Agile Marketing for Your Technology Startup Company
Recently a question from a client made me reflect on how should a marketing department operate especially if you are a one man team or if you are engaged with a startup CEO/Founder, where change is the new constant. How can a CMO or a marketing manager work and plan a B2B content marketing strategy?
Last week I had a great conversation with a technology B2B CMO, and her Marketing Manager, one of the questions asked was the following:
"Saher, I can see that your company has been working with big enterprise technology and SaaS providers. We have a different culture and marketing needs as a technology startup company stepping into year four of operation. We are growing 2X year over year and we would like to see our marketing team executing on a different level. How can we structure our model differently to achieve the business outcome required?"
As an executive who decided to leave a multi-billion dollar technology company and help B2B organization in Canada and the USA redefine their marketing strategy, that was a big struggle for me and my team as well. But after working through different models and frameworks, I can tell you that being agile is the future to everything you do. Whether you are a traditional technology company selling hardware, software and consulting services and growing 25-50% year over year. Or if you are a growth company, (i.e modern Service providers, focus on SaaS platforms, IOT, A.I, Machine learning, Blockchain and other explosive technology disruptor models) and planning to grow by two to seven times your top line revenue. Agile should be a process that needs to be discovered in your marketing department.
But, we've all heard about agile marketing before so what do I really mean here?
Here are six immediate values that agile behavior brings to your marketing department:
1) Responding to change over following a plan. It is not that we do not plan. It is just that we do not write 30-40 page marketing plans anymore. Instead, every quarter, we write a one-page plan that specifies our goals, our aspirations to get everybody on the same page, and then every two to four weeks, we reset our priorities. We say, “This is what we are going to get done during this two- to four-week period.” For some of you who have a technical background, you might call these 'sprint-runs'. Scrum meetings are very critical to your marketing department not only to your development team.
2) Move-over “big bang” campaigns. In traditional marketing, we get together in a room, and we say, "We are going to run a campaign for three to six months to a year." We hash out the idea of what we are going to do for that campaign. Well, we take a very different approach to agile marketing. We take an iterative approach. We start out with a little strategy. We meet for half an hour or an hour to figure out what do we think might work. Then we figure out how to test it. We measure the results, and this is very important, we document the learning. If something does not work, we test it out, and it does not work, it is okay because we have learned something. We have learned what doesn't work. So then we iterate again, and we try something else, and we do that, we get that cycle going in a very effective way.

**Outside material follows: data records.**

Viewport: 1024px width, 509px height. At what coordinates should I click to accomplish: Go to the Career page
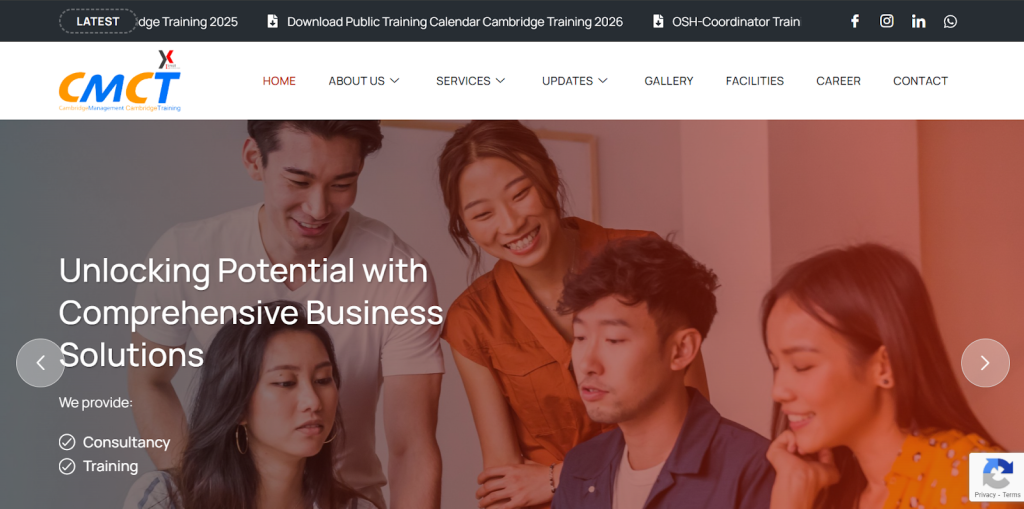click(x=838, y=81)
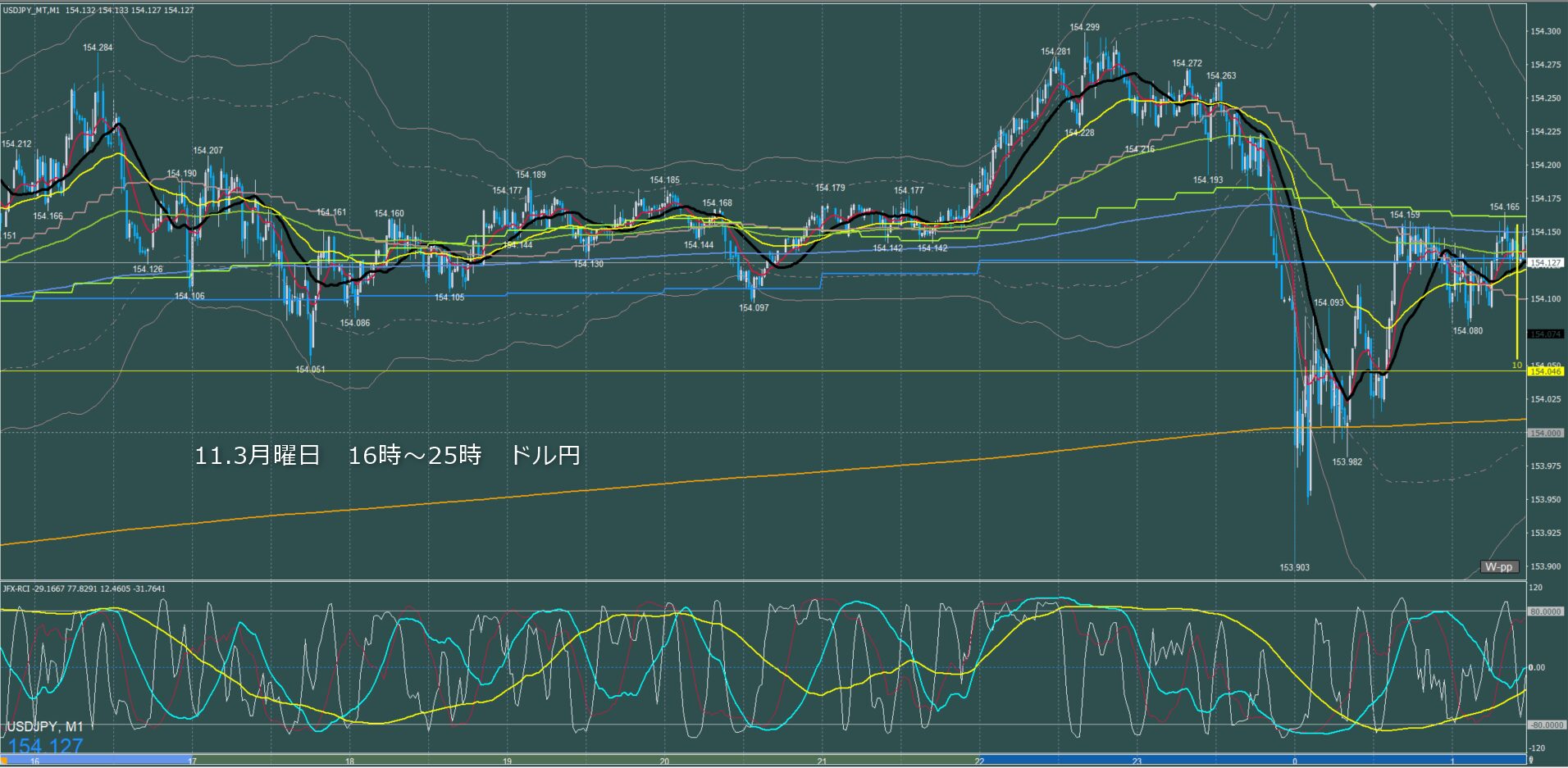Screen dimensions: 1568x768
Task: Click the 154.284 swing high label
Action: 98,48
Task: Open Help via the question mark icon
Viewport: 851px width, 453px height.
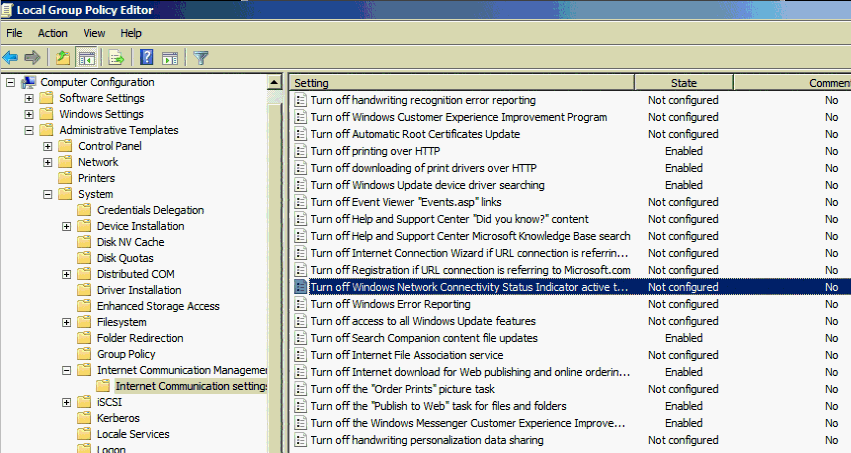Action: pyautogui.click(x=146, y=57)
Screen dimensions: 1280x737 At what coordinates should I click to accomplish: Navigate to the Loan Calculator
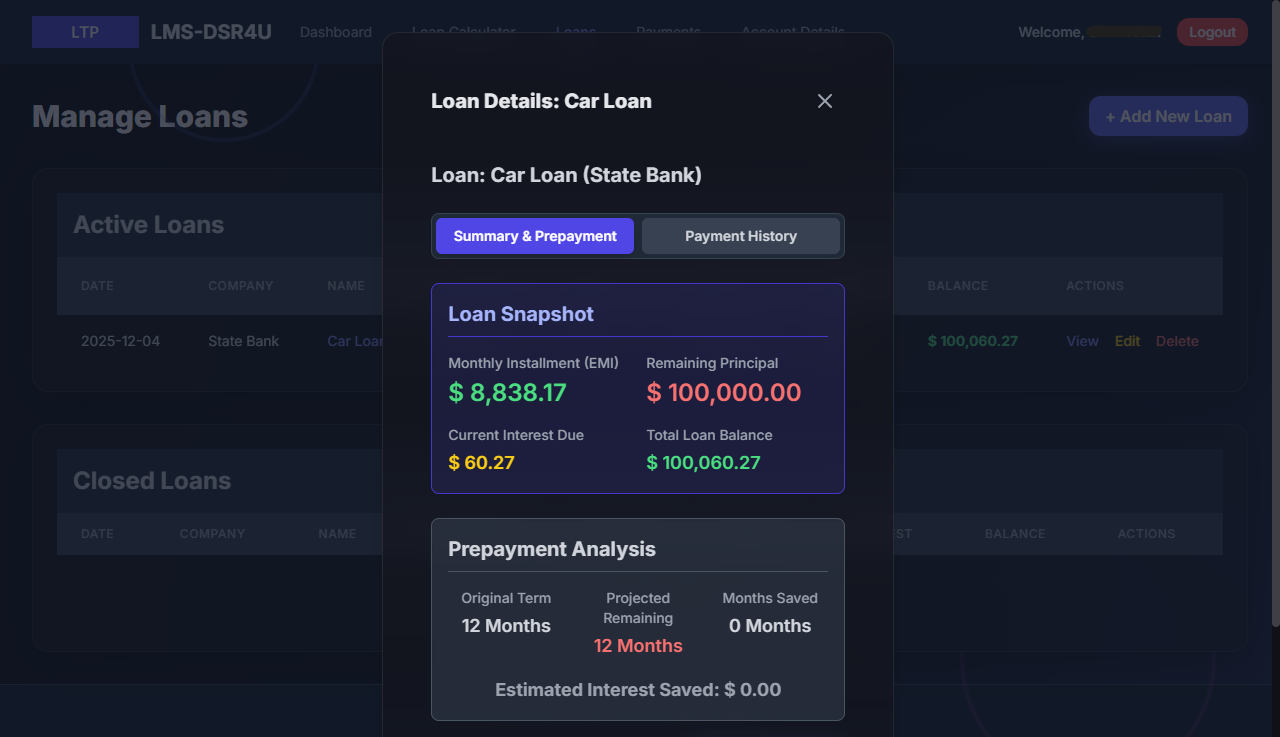(x=464, y=31)
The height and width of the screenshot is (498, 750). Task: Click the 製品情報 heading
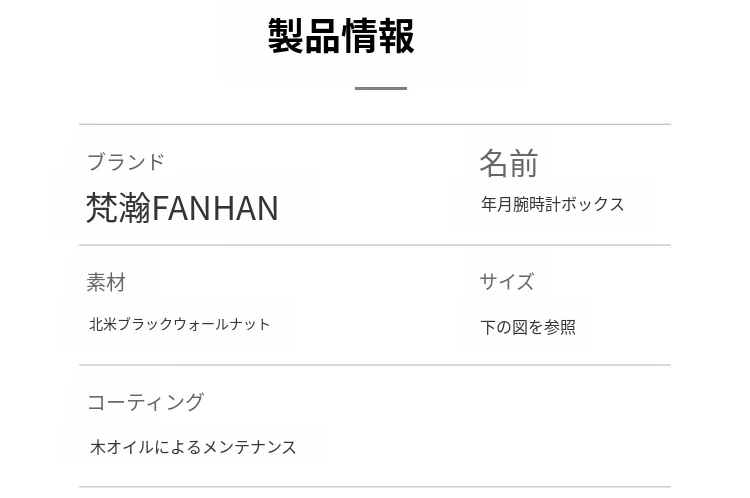click(x=341, y=36)
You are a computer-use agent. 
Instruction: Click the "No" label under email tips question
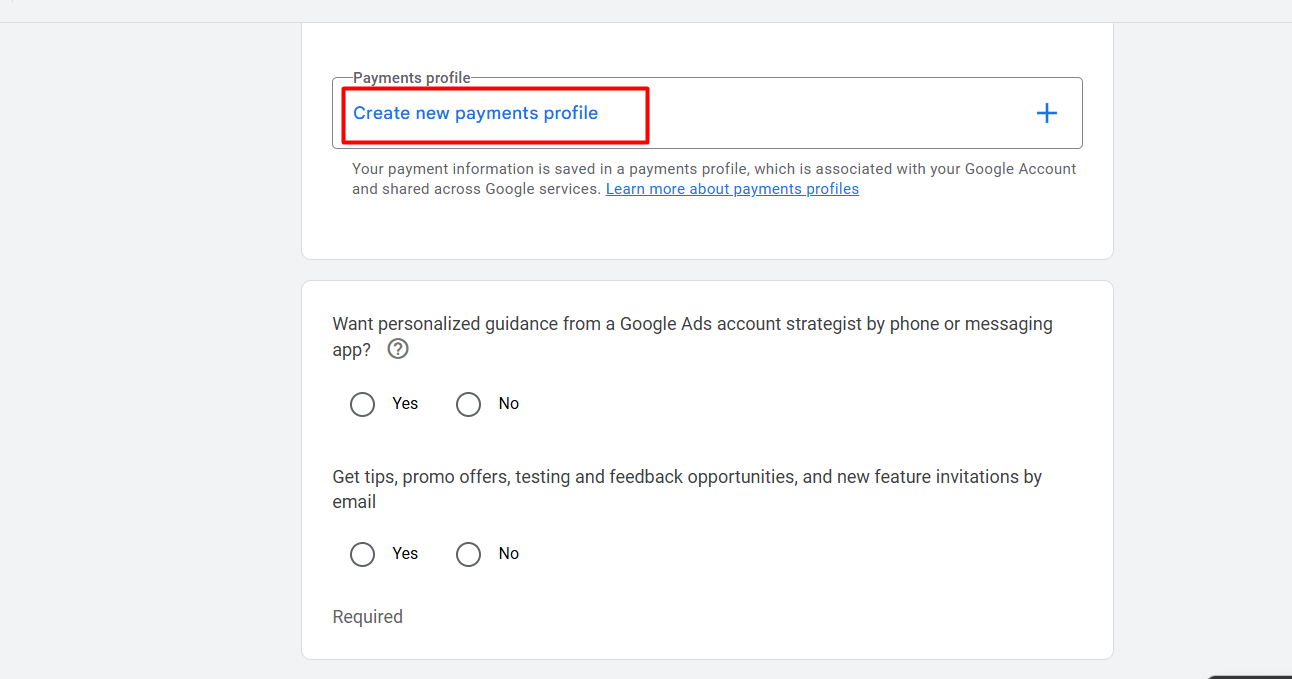pyautogui.click(x=509, y=554)
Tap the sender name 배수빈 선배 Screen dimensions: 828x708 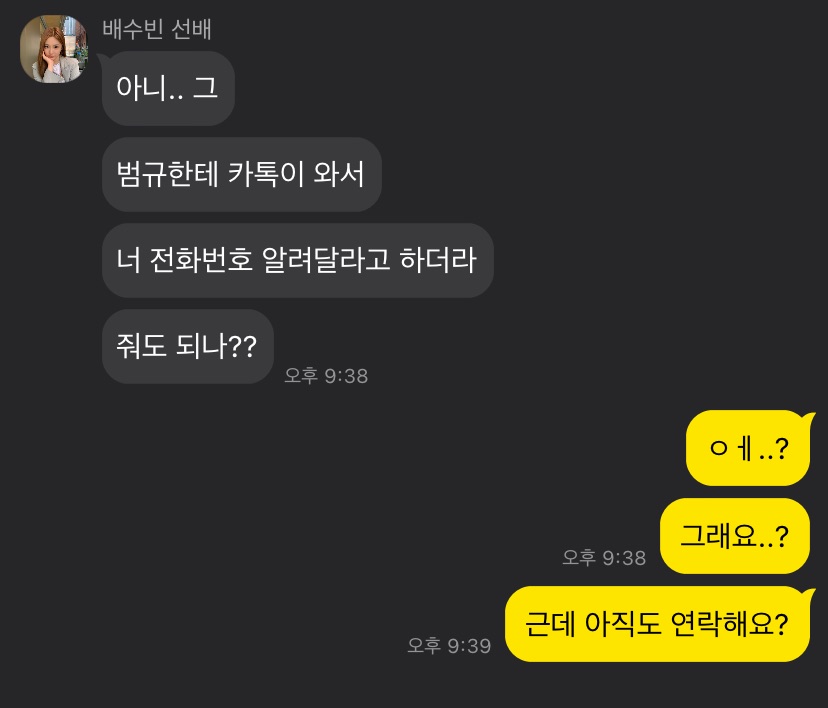[x=157, y=30]
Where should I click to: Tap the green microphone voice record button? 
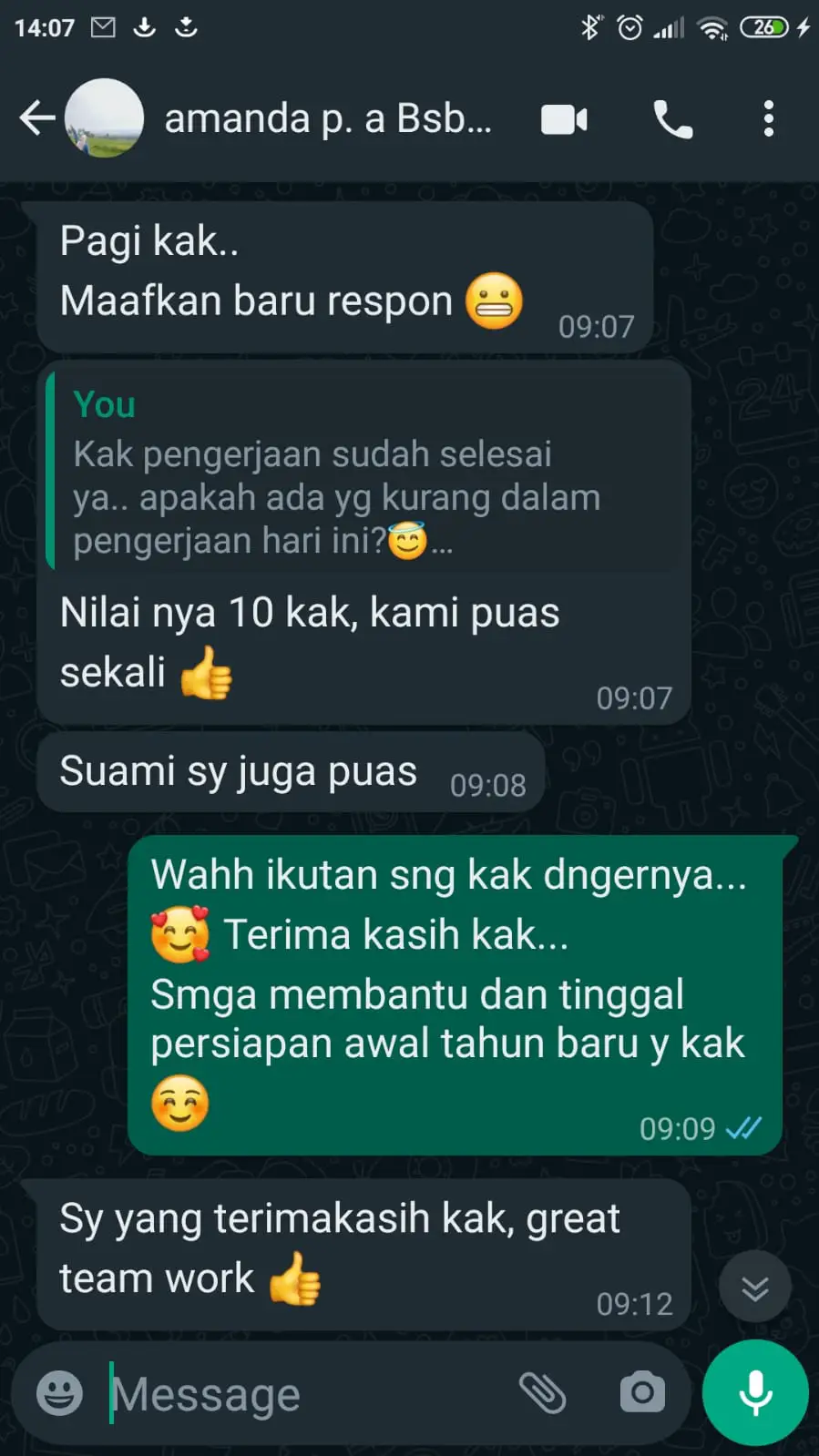tap(755, 1392)
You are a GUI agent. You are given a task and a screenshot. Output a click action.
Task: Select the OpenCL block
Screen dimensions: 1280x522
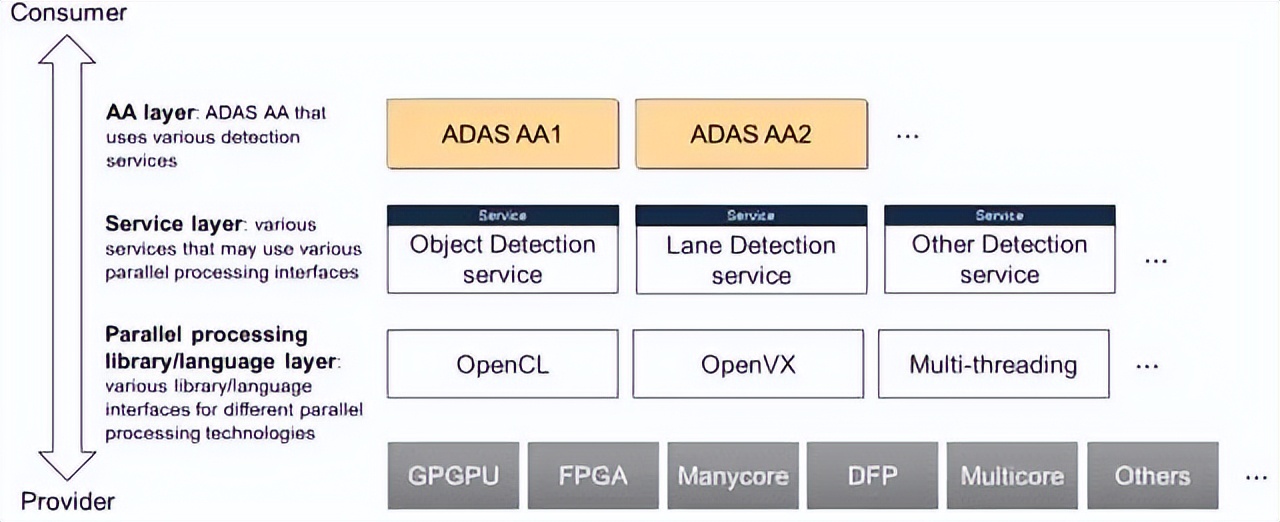[x=502, y=364]
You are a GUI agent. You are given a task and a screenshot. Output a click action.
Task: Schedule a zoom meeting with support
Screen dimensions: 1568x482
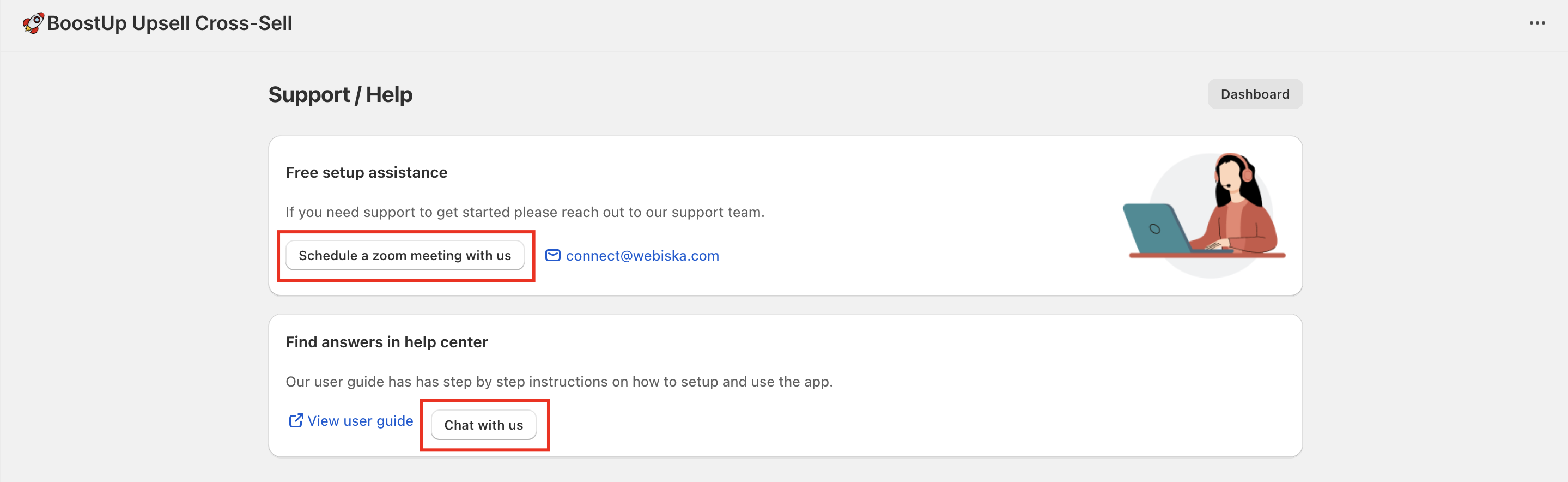point(405,255)
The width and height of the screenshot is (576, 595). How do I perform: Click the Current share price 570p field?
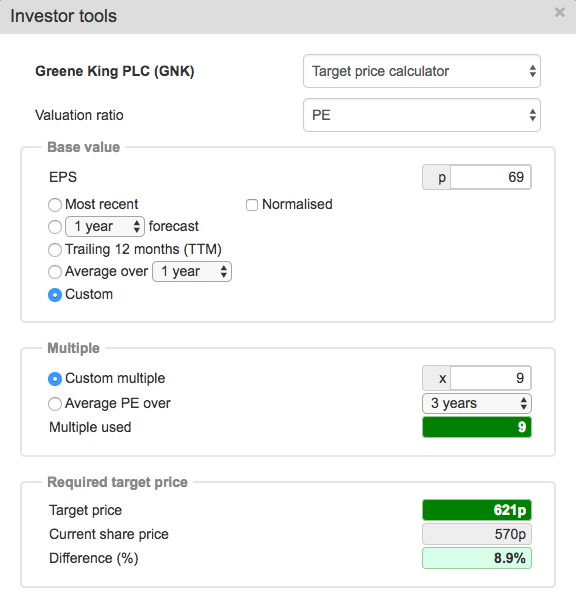coord(477,534)
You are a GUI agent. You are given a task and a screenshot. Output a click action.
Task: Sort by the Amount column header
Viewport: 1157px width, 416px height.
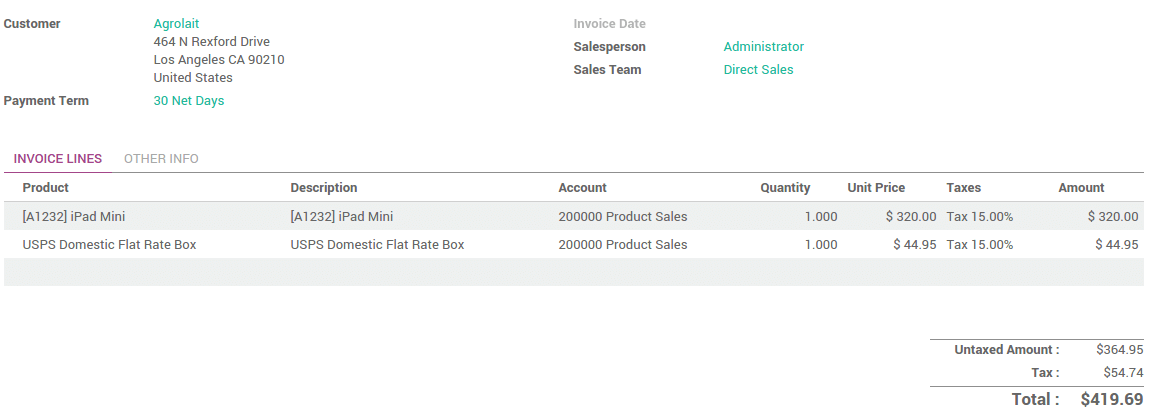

3) Testing and data over opinions and conventions. Here, again, the importance is that we are not following the highest-paid person's opinion. No Hippos. It is all about: "Did we test it? Do we have data? Do we have the right metrics?" It is important to select the right metrics and not vanity metrics, which makes us feel good but doesn't really result in an improvement in the business.
4) Many small experiments over a few big bets. We follow the 70:20:10 rule. The idea behind the 70:20:10 rule is that we spend 70% of the marketing budget and 50% of our time on the things that we know that work. We do it broadly across all our audiences.
We then spend 20% of our budget and 25% of our time modifying the things that we know that work and trying to improve them. Maybe we distribute it in a little different way, or we modify the content, we modify what the page looks like. However, anyways, we are trying to improve that content.
And the last 10% of our budget and 25% of our time, we spend on wild ideas, things where we fully expect that only about 2 or 3 out of 10 ideas is really going to work, and we focus those things on those creative, wild ideas that are going to be the future 70% and 20%.
5) Individuals and interactions over one-size-fits-all, Now, I like to think about this regarding one of the experiences that I have with SEO. I get many requests for link building, and a lot of the requests that I get are form requests. They write me a little message that they are writing to hundreds of other people, and I do not pay any attention to those requests. Agile Marketing is very personalized and to the persona that we will be building either for cloudOps.com or Cloud.ca.
6) Alignment between Sales and Marketing, different silos of the organization do not seem to talk to each other. Maybe marketing is not talking to sales, or marketing has not got the ear of senior management.I know you do not have this problem in your organization, but this is one of the benefits that Agile marketing brings to the table as well.
Thank you again for reading my blogs, I truly appreciate all the comments and the feedback that I have been getting.